# An Extension of the AM-GM Inequality: A second look

Elsewhere I proved by induction starting with the Arithmetic Mean - Geometric Mean inequality for two terms an inequality equivalent to the following - a slightly more general - one:

For positive $a,x_{1}, x_{2}, \ldots\ , x_{n}$, such that $x_{1}+x_{2}+\ldots +x_{n}=a$,

$x_{1}x_{2} + x_{2}x_{3} + x_{3}x_{4} + \ldots + x_{n-1}x_{n} \le \frac{a^2}{4}.$

Here I offer a lovely, insightful proof that does not refer to the AM-GM inequality at all; it is rather based on a well known property of parabola.

### Lemma

For any $a, x$,

$x(a - x) \le \frac{a^{2}}{4}.$

### Proof

Parabola $f(x)=x(a-x)$ has two roots $x=0$ and $x=a$; midway between the two, $x=\frac{a}{2}$ serves as its axis of symmetry. This is where the function attends its maximum: $f(x)\le f(\frac{a}{2}) = \frac{a^2}{4}$.

The proof of the proposition is based on a clever observation that the terms in the sum at hand are each a product of two factors: one with an odd, the other en even index.
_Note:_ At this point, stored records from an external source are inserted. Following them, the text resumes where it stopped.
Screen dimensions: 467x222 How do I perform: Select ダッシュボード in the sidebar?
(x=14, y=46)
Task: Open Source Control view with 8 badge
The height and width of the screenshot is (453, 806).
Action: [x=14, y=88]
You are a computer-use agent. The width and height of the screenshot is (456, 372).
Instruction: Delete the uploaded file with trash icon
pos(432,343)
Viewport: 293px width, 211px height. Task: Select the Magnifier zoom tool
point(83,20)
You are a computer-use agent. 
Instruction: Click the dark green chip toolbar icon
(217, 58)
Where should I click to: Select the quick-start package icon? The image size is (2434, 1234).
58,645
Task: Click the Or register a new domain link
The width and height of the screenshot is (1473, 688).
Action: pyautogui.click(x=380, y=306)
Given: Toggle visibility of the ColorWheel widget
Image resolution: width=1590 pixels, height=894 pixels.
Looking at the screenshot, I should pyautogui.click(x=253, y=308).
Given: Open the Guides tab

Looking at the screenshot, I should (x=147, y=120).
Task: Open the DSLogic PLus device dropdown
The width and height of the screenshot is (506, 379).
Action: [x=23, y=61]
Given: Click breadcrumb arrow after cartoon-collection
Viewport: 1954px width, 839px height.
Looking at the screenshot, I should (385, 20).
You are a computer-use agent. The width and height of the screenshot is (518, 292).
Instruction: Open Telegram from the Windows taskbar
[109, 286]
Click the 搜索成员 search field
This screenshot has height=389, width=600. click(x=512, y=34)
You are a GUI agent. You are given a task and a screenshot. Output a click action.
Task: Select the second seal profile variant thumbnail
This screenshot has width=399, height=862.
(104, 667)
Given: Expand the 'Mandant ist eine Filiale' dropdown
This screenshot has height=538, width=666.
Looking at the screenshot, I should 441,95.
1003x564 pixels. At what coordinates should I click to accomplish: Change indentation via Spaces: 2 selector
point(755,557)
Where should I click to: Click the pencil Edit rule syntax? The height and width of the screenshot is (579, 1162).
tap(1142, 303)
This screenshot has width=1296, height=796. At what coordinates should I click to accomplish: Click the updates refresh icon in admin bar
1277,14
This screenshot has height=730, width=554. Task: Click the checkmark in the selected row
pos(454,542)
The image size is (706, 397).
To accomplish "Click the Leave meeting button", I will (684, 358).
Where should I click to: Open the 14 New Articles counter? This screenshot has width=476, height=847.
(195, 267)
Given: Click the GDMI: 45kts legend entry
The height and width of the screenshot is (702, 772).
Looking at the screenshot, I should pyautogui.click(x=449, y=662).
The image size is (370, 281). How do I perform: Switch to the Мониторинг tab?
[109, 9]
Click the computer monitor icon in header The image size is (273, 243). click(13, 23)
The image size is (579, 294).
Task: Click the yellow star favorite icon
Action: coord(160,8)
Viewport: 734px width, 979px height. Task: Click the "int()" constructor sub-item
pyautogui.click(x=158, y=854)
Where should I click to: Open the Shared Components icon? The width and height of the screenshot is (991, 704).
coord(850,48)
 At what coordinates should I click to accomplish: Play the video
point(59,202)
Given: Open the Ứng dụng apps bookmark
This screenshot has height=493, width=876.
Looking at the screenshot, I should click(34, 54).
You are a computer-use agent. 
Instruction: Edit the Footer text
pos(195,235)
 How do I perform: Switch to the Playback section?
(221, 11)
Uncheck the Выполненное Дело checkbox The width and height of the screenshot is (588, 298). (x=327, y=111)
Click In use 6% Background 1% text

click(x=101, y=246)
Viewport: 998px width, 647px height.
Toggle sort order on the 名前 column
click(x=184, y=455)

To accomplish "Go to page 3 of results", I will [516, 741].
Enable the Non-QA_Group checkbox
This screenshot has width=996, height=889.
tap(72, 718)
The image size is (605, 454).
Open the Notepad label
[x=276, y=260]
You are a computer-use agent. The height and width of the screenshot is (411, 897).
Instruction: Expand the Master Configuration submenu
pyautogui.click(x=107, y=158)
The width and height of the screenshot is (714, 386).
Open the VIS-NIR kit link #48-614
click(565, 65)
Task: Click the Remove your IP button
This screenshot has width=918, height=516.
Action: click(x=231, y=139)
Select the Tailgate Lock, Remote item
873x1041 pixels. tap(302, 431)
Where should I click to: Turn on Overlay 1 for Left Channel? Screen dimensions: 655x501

Define

$x=x_{1}+x_{3}+x_{5}+\ldots$.

(The sum contains all the odd indices not exceeding n.) Then

$a-x=x_{2}+x_{4}+x_{6}+\ldots$.

Now, it is obvious that

$x(a-x)\ge x_{1}x_{2} + x_{2}x_{3} + x_{3}x_{4} + \ldots + x_{n-1}x_{n}$

simply because the left-hand side contains all the terms on the right and many more.